### GIVEN RECORDS

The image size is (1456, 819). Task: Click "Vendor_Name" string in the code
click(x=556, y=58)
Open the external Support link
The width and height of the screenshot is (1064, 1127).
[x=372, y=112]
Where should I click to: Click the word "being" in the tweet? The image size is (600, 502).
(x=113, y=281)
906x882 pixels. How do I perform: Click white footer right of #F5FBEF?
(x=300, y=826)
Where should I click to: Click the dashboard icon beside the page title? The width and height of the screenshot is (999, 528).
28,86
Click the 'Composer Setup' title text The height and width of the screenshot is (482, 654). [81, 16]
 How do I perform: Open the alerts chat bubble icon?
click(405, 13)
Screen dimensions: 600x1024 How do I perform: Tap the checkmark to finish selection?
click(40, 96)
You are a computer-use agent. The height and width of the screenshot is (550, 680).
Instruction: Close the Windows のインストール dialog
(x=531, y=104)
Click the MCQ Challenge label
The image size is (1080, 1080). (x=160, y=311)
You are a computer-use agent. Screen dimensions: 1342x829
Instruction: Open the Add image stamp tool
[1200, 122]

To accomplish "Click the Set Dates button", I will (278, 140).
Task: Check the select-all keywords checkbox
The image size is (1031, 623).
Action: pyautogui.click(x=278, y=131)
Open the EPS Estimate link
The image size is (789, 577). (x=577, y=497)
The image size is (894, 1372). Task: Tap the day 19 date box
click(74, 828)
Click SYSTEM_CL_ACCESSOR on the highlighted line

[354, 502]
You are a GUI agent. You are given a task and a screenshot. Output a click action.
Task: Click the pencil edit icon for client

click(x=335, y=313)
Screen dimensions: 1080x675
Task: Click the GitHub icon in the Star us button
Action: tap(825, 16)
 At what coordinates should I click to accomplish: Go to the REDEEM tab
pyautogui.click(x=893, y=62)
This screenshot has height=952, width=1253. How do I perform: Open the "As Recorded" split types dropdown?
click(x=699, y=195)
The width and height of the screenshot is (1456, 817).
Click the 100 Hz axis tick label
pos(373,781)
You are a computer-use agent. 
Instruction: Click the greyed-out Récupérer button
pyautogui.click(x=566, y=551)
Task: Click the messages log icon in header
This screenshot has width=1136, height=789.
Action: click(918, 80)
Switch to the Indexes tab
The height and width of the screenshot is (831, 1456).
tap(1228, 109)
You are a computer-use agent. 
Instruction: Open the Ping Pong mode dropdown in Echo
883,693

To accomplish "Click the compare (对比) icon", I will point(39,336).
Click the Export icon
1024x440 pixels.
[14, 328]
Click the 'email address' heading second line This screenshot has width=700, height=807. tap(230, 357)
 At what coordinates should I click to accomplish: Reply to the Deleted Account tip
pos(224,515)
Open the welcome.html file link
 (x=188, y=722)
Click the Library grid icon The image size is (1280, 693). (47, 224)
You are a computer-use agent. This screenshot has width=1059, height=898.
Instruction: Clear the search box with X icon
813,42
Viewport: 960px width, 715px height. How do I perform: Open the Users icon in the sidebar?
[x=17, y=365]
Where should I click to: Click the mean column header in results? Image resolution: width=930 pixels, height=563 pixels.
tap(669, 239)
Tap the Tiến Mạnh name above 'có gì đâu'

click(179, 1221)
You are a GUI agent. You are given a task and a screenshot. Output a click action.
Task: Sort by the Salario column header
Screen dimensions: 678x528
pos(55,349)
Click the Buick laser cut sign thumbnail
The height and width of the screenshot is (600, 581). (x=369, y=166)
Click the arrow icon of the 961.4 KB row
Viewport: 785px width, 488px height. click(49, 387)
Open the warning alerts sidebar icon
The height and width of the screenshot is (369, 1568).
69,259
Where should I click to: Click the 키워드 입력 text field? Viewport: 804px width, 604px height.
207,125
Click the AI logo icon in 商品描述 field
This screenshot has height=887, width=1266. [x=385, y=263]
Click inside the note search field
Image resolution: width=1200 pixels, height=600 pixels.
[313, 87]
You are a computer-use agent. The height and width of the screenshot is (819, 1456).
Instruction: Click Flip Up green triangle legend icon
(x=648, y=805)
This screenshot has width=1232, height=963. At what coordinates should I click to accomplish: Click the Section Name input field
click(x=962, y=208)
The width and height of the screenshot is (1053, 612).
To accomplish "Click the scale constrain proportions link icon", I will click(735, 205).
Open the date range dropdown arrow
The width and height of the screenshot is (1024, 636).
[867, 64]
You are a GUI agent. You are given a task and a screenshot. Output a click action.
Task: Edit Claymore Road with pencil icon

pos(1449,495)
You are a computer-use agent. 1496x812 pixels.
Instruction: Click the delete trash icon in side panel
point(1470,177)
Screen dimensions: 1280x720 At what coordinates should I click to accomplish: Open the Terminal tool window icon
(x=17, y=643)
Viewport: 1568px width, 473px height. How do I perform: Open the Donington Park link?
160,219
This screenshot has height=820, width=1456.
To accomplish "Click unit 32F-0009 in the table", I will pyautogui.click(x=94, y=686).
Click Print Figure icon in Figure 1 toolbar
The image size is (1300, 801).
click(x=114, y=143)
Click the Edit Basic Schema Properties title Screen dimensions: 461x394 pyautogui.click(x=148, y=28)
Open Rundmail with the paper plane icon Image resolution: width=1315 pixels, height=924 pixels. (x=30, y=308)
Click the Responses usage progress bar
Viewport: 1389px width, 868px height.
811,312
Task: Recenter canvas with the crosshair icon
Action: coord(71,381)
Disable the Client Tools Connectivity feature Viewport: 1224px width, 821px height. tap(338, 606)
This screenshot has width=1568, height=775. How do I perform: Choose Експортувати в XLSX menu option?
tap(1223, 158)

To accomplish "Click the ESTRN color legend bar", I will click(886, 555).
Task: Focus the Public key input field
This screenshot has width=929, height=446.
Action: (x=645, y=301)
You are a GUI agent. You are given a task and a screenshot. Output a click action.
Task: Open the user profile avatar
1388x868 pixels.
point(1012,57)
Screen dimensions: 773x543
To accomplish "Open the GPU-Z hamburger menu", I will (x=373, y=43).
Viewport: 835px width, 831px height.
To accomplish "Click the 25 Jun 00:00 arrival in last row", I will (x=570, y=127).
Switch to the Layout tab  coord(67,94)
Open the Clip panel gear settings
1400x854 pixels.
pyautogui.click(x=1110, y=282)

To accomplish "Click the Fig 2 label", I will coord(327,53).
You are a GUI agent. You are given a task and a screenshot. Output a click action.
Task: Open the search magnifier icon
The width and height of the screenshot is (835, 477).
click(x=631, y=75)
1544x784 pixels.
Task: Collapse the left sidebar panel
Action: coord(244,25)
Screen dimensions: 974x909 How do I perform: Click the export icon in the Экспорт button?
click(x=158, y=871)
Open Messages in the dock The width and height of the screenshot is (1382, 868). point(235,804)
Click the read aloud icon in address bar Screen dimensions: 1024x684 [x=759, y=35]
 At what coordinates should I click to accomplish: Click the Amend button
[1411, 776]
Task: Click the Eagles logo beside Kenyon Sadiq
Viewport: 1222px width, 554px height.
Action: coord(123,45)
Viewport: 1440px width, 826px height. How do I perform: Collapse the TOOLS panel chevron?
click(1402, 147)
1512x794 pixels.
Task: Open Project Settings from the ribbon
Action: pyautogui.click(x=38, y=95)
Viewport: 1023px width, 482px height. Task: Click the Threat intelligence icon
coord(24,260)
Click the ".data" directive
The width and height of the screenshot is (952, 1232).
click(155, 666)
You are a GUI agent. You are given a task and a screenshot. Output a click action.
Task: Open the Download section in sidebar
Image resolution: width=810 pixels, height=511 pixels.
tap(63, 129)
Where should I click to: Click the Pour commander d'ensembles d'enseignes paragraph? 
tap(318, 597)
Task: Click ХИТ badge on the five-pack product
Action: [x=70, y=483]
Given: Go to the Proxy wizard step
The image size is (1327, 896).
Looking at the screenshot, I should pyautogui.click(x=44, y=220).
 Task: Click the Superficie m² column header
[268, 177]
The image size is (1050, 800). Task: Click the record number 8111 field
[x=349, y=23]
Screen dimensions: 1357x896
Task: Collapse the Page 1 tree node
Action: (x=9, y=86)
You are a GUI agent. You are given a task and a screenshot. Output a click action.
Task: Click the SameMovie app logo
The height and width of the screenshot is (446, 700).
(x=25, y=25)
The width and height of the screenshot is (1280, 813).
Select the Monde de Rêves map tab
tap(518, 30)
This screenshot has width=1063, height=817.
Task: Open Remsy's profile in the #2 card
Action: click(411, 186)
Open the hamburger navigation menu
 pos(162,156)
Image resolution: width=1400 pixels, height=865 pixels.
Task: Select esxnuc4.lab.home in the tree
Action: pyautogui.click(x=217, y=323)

######

(DESCRIPTION OF THE TASK) Transcribe the lines from the first one at the start through the line that contains "[1200, 122]", including both of those lines.

(ANSWER TO THIS TASK)
The image size is (1456, 819). Task: Click "Vendor_Name" string in the code
click(x=556, y=58)
Open the external Support link
The width and height of the screenshot is (1064, 1127).
[x=372, y=112]
Where should I click to: Click the word "being" in the tweet? The image size is (600, 502).
(x=113, y=281)
906x882 pixels. How do I perform: Click white footer right of #F5FBEF?
(x=300, y=826)
Where should I click to: Click the dashboard icon beside the page title? The width and height of the screenshot is (999, 528).
28,86
Click the 'Composer Setup' title text The height and width of the screenshot is (482, 654). [81, 16]
 How do I perform: Open the alerts chat bubble icon?
click(405, 13)
Screen dimensions: 600x1024 How do I perform: Tap the checkmark to finish selection?
click(40, 96)
You are a computer-use agent. The height and width of the screenshot is (550, 680).
Instruction: Close the Windows のインストール dialog
(x=531, y=104)
Click the MCQ Challenge label
The image size is (1080, 1080). (x=160, y=311)
You are a computer-use agent. Screen dimensions: 1342x829
Instruction: Open the Add image stamp tool
[1200, 122]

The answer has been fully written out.